We study the effects of small molecules on protein activity, glycation of proteins, and amyloid formation. We utilize biochemical approaches to understand the molecular mechanism of action of these agents.
Jonathon Mauser
Dr. Mauser’s research interests are in understanding the molecular basis of complex cell polarities in the fruit fly neural stem cell.
His lab uses a broad range of techniques to better understand the process of cell polarity through these proteins and how misregulation of the system can lead to cancer-like symptoms in mutant animals.
Students interested in cell biology, biochemistry, genetics, or medicine are encouraged to contact Dr. Mauser and learn more about his research program.
Emily Ruff
Dr. Ruff’s research explores the conformational changes involved in enzyme mechanisms.
Her group uses techniques from molecular biology and biophysics, including fluorescence spectroscopy and kinetics, to investigate how enzymes work and how they can be targeted by drugs.
She is also interested in developing new experiments for Biochemistry teaching labs.
Students interested in biochemistry, biophysics and medicine are particularly encouraged to contact Dr. Ruff to learn more.
Hannah Leverentz-Culp
The earliest stage of cloud formation, which is called atmospheric nucleation, cannot be observed experimentally with current instrumentation. Computational modeling methods are required to investigate the mechanisms behind this process.
However, simulations of this process can quickly become prohibitively expensive in terms of computer time and memory requirements when many molecules are involved. To slow the scaling of computational cost with system size, fragment-based methods have been developed.
These methods have been shown to achieve good accuracy for the calculation of various properties of systems containing molecules believed to be involved in the atmospheric nucleation process.
The goal of my current work is to test the accuracy of some of these methods for modeling proton transfer reactions, which is a chemical reaction that is likely to occur during atmospheric nucleation.
Joseph West
My research is focused on the synthesis of organometallic compounds of both main group elements and transition metals.
Synthetic pursuits are often tied to improving yield, using less expensive reagents, and/or developing a more environmentally friendly approach. New compounds are also synthesized with the hopes of identifying species with anticancer or antimicrobial properties.

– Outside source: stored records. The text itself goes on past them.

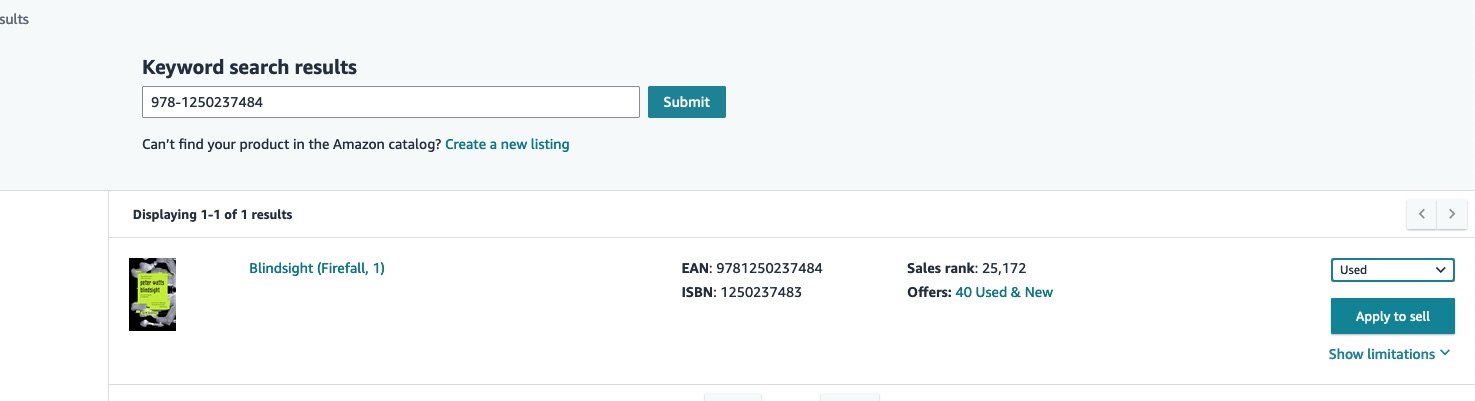Screen dimensions: 1475x401
Task: Open the Used condition dropdown
Action: click(1392, 269)
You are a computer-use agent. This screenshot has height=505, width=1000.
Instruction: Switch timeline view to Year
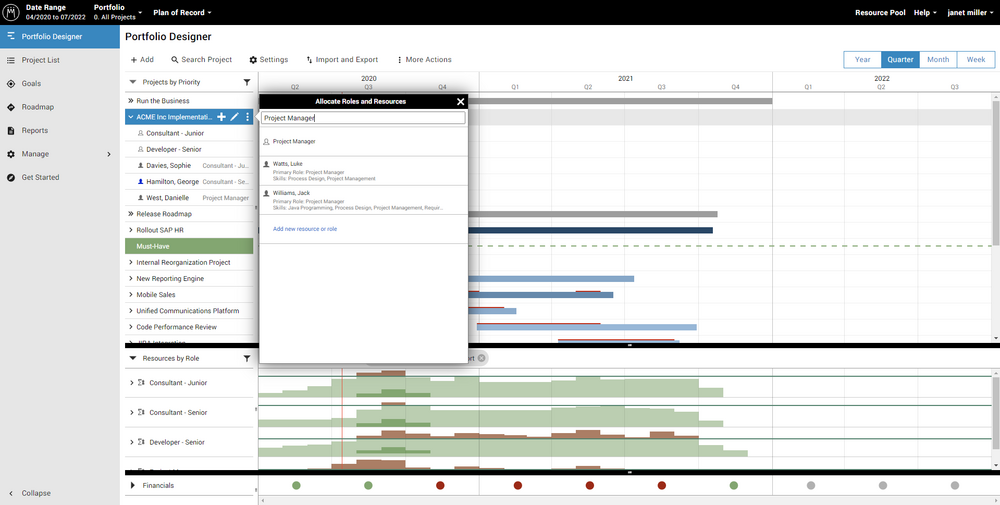pyautogui.click(x=862, y=59)
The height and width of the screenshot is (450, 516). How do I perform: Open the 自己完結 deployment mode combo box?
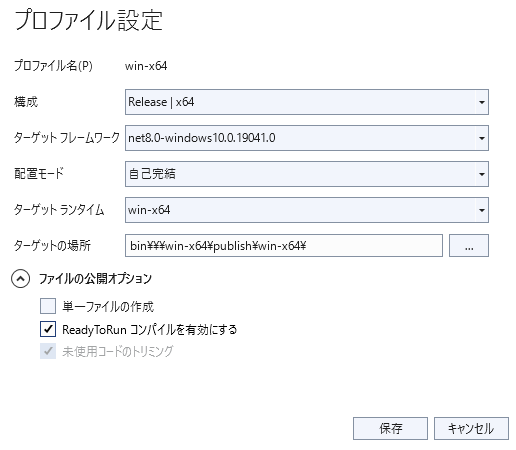[x=307, y=174]
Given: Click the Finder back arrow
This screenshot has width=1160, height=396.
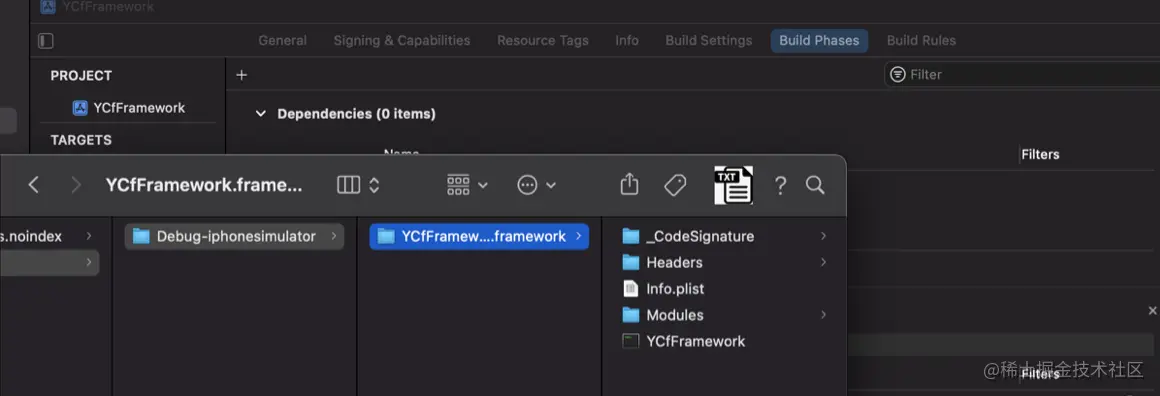Looking at the screenshot, I should [33, 185].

Computational modeling is frequently used to supplement synthetic work for spectral prediction and to attempt to correlate electronic properties to biological activities.
Jennifer Zemke
Dr. Zemke and her research students are interested in various projects in materials chemistry, physical chemistry, and chemical education.
Dr. Zemke’s research students have synthesized and characterized materials—mostly nanomaterials and activated carbons—for various applications including solar cells, supercapacitor electrodes, and wastewater treatment.
Her research students have also studied problems ranging from building their own instruments to analyzing wine samples to the creation of laboratory experiments for high school and undergraduate students.